Les drones yéménites n’ont pas besoin d’établir le contact avec le centre de commandement, écrit Sputnik. Ils peuvent voler jusqu’à leur objectif grâce à leur système de navigation intégré. Et si les installations protégées ne disposent pas d’appareils de brouillage des ondes de navigation, ils atteindront leur objectif sans entrave.

Les petits drones sont généralement des aéronefs très simples pouvant mener des opérations très limitées. Leur technologie non sophistiquée les rend paradoxalement invulnérables aux systèmes de brouillage d’ondes.

Les opérations menées contre les installations de traitement de pétrole brut de la société saoudienne Saudi Aramco ont démontré la force opérationnelle de la Résistance yéménite.

Un journal israélien s’est penché avec étonnement sur « la capacité des opérateurs de drones » de la résistance yéménite.

La réalité est que l’ampleur des dégâts causés aux énormes installations pétrolières de la province d’ach-Charqiya a révélé les performances remarquables des drones de fabrication yéménites.

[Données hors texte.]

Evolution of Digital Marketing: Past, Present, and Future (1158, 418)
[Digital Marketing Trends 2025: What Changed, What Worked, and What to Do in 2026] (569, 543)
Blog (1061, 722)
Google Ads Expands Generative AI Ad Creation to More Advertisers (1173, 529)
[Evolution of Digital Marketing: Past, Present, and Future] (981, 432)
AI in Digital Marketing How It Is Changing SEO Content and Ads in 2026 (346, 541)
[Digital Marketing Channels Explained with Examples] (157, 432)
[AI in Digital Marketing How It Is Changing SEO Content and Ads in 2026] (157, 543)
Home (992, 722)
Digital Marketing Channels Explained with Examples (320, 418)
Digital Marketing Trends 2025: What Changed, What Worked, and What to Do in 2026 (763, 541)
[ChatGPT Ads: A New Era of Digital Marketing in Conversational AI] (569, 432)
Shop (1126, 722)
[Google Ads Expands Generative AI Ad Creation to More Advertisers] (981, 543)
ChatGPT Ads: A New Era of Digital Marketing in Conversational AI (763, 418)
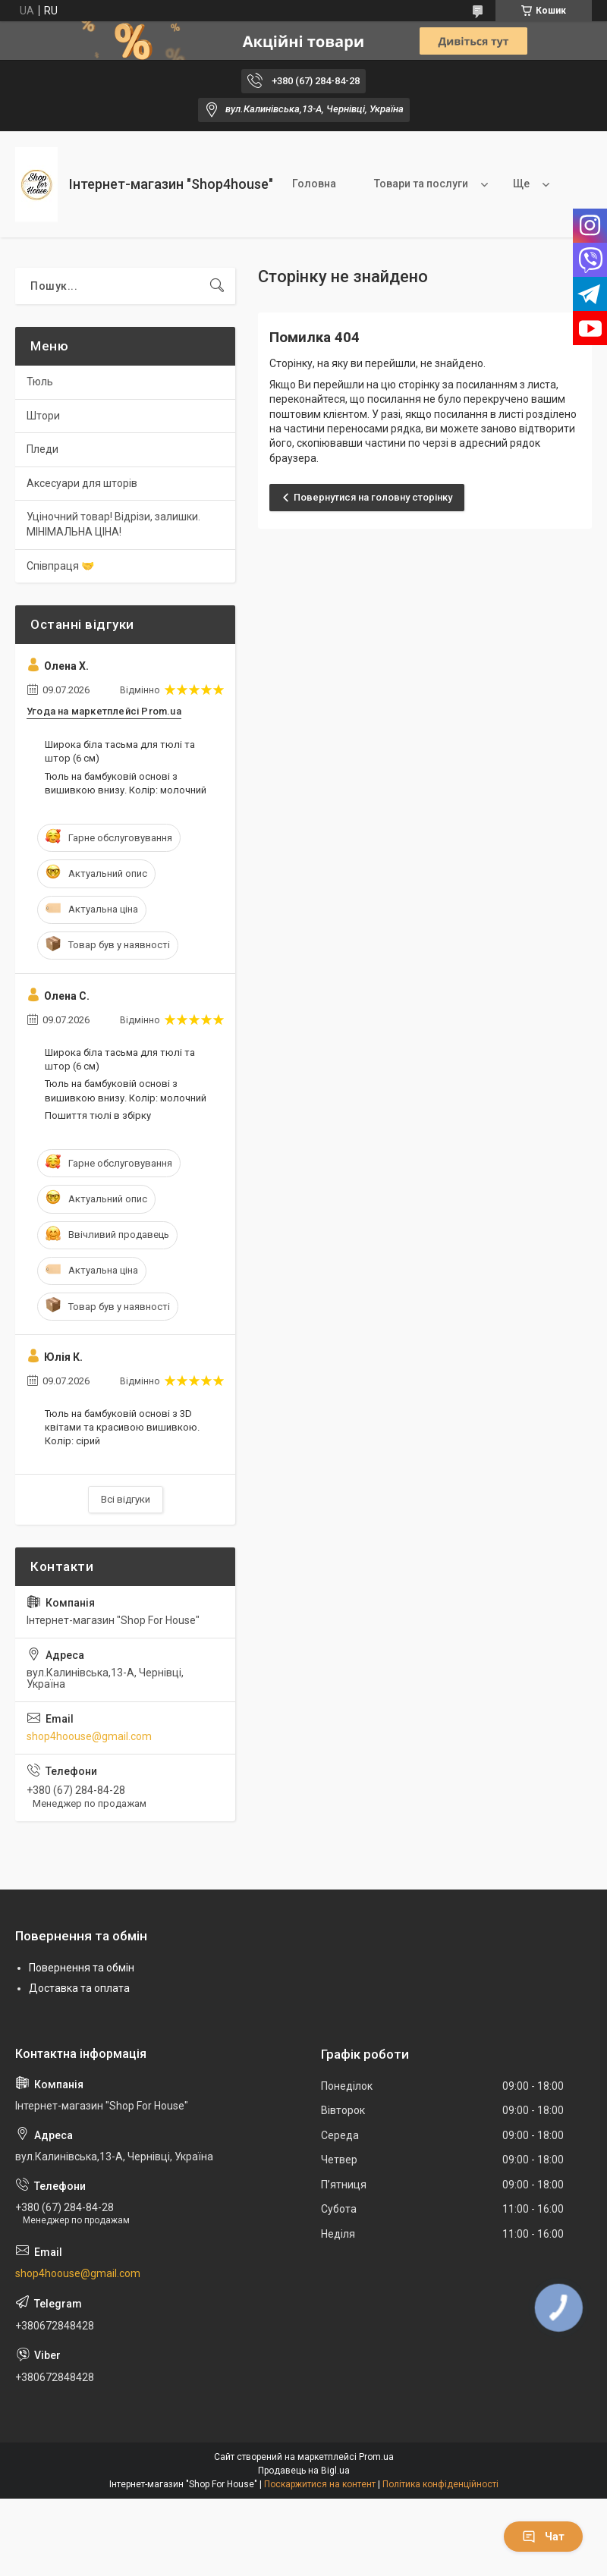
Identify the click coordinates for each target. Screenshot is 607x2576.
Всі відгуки (125, 1499)
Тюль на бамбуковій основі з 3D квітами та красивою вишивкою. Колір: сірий (122, 1427)
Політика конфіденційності (440, 2484)
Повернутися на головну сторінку (373, 497)
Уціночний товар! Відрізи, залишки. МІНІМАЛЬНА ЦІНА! (113, 524)
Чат (543, 2536)
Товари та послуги (421, 183)
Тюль (40, 381)
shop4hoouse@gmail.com (89, 1736)
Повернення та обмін (81, 1968)
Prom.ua (376, 2457)
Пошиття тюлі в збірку (98, 1115)
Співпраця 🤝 (60, 566)
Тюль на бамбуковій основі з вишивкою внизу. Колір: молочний (125, 783)
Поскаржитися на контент (320, 2484)
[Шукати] (217, 286)
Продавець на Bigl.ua (304, 2470)
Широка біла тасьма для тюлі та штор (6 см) (120, 751)
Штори (43, 416)
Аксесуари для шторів (82, 483)
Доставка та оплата (79, 1988)
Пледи (42, 449)
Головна (314, 183)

Il est évident que ces drones transportaient une quantité importante de munitions et qu’ils ont parcouru une distance de 1 050 kilomètres.

Tous les missiles tirés ont atteint leur cible, ce qui prouve que la Résistance yéménite disposait de renseignements précis.

L’attaque militaire a révélé à quel point ARAMCO est exposé et vulnérable. Dans la foulée, les États-Unis, l’Arabie saoudite et la Ligue arabe ont fait des déclarations ridicules.

Le secrétaire d’État américain a d’abord accusé l’Iran d’être à l’origine de cette attaque. Certains services de renseignements américains, ne voulait reconnaître l’origine yéménite de ces opérations, ont tenté en vain de trouver une piste dans le sud de l’Iran. Ainsi, les déclarations de Mike Pompeo concernant l’efficacité du système de défense et la politique des États-Unis ont été sérieusement mises en cause. C’est alors qu’un sénateur très anti-iranien est monté sur scène. Il a déclaré que la technologie de ce drone appartenait à l’Iran.

Les Européens ont dénoncé cette attaque tout en s’abstenant d’accuser l’Iran ou d’utiliser des termes virulents contre la Résistance yéménite, mais la Ligue arabe, qui se trouve dans une situation ne lui permettant ni d’opter pour le silence ni de faire des déclarations plus virulentes, a utilisé sa rhétorique traditionnelle contre Téhéran sans cependant évoquer une action contre l’Iran.

Les Émirats arabes unis, partenaire stratégique de l’Arabie saoudite dans l’offensive au Yémen, a redoublé de prudence en ne faisant aucune allusion ni à l’Iran ni à Ansarallah. Ils ont seulement fait part de la solidarité d’Abou Dhabi avec Riyad.

En fait, après l’attaque de la Résistance yéménite, ils sont dans une situation désespérée.